- Operating boilers with the right level of air will reduce heat loss and improve combustion efficiency.
- Maintaining steam traps and steam pipe insulation can result in significant energy savings.
- A feedwater economizer can recover waste heat and reduce fuel requirements by up to 10 percent.
Boilers use a significant amount of energy. According to the American Boiler Manufacturers Association, 47 percent of boilers in commercial and industrial facilities are at least 40 years old. While many of these older systems operate far below the efficiency standards of newer models, replacement is not always an option. However, you can take steps to optimize the efficiency of your current boiler systems and save significantly on operating costs.
Optimize air to fuel ratio
Combustion efficiency is a measure of how effectively the heat content of a fuel is transferred into usable heat. The stack temperatures and flue gas oxygen (or carbon dioxide) concentrations are good indicators of combustion efficiency. Operating your boiler with the right amount of air will reduce heat loss through the stack and improve combustion efficiency.
In practice, combustion conditions are never ideal, and excess air must be supplied to burn fuel completely. Inadequate excess air results in combustibles (fuel, soot, smoke and carbon monoxide) while too much air results in heat loss because of increased flue gas flow; lowering the overall boiler fuel-to-steam efficiency. In a well-designed, natural gas-fired system, an excess air level of 10 percent is attainable. A rule of thumb is that boiler efficiency can be increased by 1 percent for each 15 percent reduction in excess air or 40°F reduction in stack gas temperature.
The correct amount of excess air can be determined by analyzing flue-gas oxygen concentrations. Low-cost test kits measure the percentage of oxygen in the flue gas. Higher-priced analysis equipment displays oxygen, temperature and boiler efficiency, but it is only recommended for boiler systems with annual fuel costs exceeding $50,000. Online oxygen analyzers should be considered when fuel composition or steam flows are highly variable. They provide immediate feedback to burner controls to reduce excess air and optimize fuel-to-air ratios.
Inspect and repair steam traps
Steam trap maintenance is often overlooked, but it can result in significant energy savings. In steam systems that have not been maintained for three to five years, up to 30 percent of the installed steam traps may have failed, thus allowing live steam to escape into the condensate return system. In systems with regularly scheduled maintenance programs, leaking traps should account for less than 5 percent of the trap population. If your steam system includes more than 500 traps, a steam trap survey will most likely reveal significant steam losses.
Establish a program for regular, systematic inspection, testing and repair of steam traps that includes the documentation of energy and dollar savings. Steam traps should be tested at specific intervals based on pressure levels: weekly for 150 pounds per square inch (psig) or above; monthly or quarterly for 30 to 150 psig; and annually for systems under 30 psig.
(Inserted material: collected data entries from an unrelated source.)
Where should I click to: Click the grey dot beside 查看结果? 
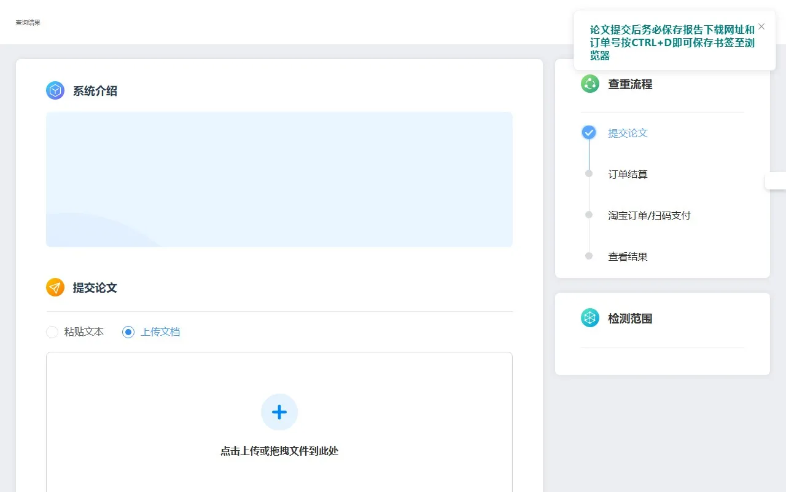click(x=589, y=256)
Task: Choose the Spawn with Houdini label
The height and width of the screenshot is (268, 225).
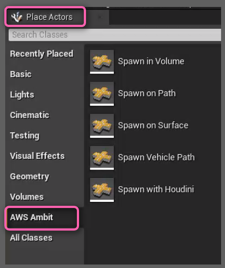Action: [x=156, y=189]
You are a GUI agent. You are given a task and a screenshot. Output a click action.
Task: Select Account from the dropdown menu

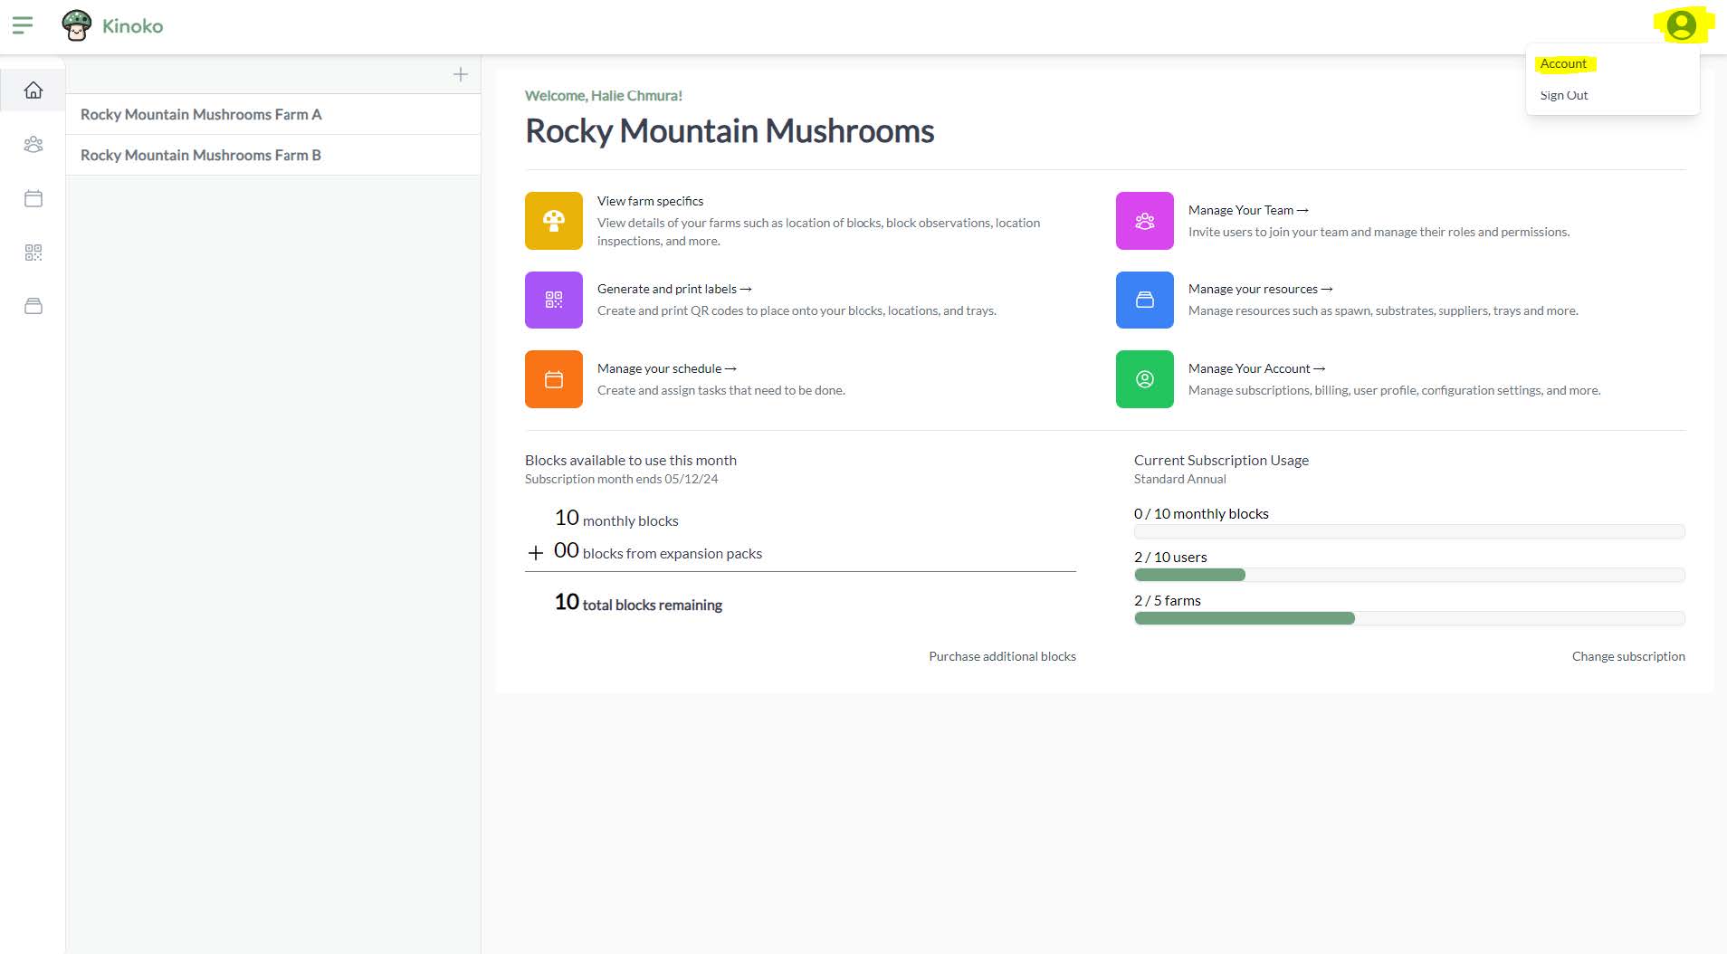tap(1563, 64)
Insulate steam distribution and condensate return lines
Uninsulated steam distribution and condensate return lines are a constant source of wasted energy. Insulation can often reduce energy losses by 90 percent and help to ensure proper steam pressure for plant equipment. Any surface over 120°F should be insulated, including boiler surfaces, steam and condensate return piping and fittings.
Insulation frequently becomes damaged or is removed and never replaced during steam system repair. Damaged or wet insulation should be repaired or replaced immediately to avoid compromising the insulating valve. Eliminate sources of moisture prior to insulation replacement. Causes of wet insulation include leaking valves, pipe leaks, tube leaks or leaks from adjacent equipment. Also, use removable insulating jackets for valves, flanges, steam traps and other fittings. After steam lines are insulated, changes in heat flows can influence other parts of the steam system.
Use feedwater economizers to recover waste heat
A feedwater economizer reduces fuel requirements by transferring heat from the flue gas to incoming feedwater. Boiler flue gases are often rejected to the stack at temperatures 100°F to 150°F higher than the temperature of the generated steam. Generally, boiler efficiency can be increased by 1 percent for every 40°F reduction in flue gas temperature. By recovering waste heat, an economizer can often reduce fuel requirements by 5 percent to 10 percent and pay for itself in less than two years.
A feedwater economizer is not effective in every application, so a careful analysis is required. First, determine the stack temperature after the boiler has been tuned to manufacturer's specifications. The boiler should be operating near optimum excess air levels, with all heat-transfer surfaces clean. Next, establish the minimum temperature to which stack gases can be cooled, subject to criteria, such as dew point, cold-end corrosion and economic heat-transfer surface. The lowest temperature to which flue gases can be cooled depends on the type of fuel used, such as 250°F for natural gas.
When insufficient heat-transfer surface exists within the boiler, a feedwater economizer is appropriate for removing combustion heat. Boilers that exceed 100 horsepower (hp), operate at pressures exceeding 75 psig or above, and are significantly loaded all year long, are excellent candidates for economizer retrofits.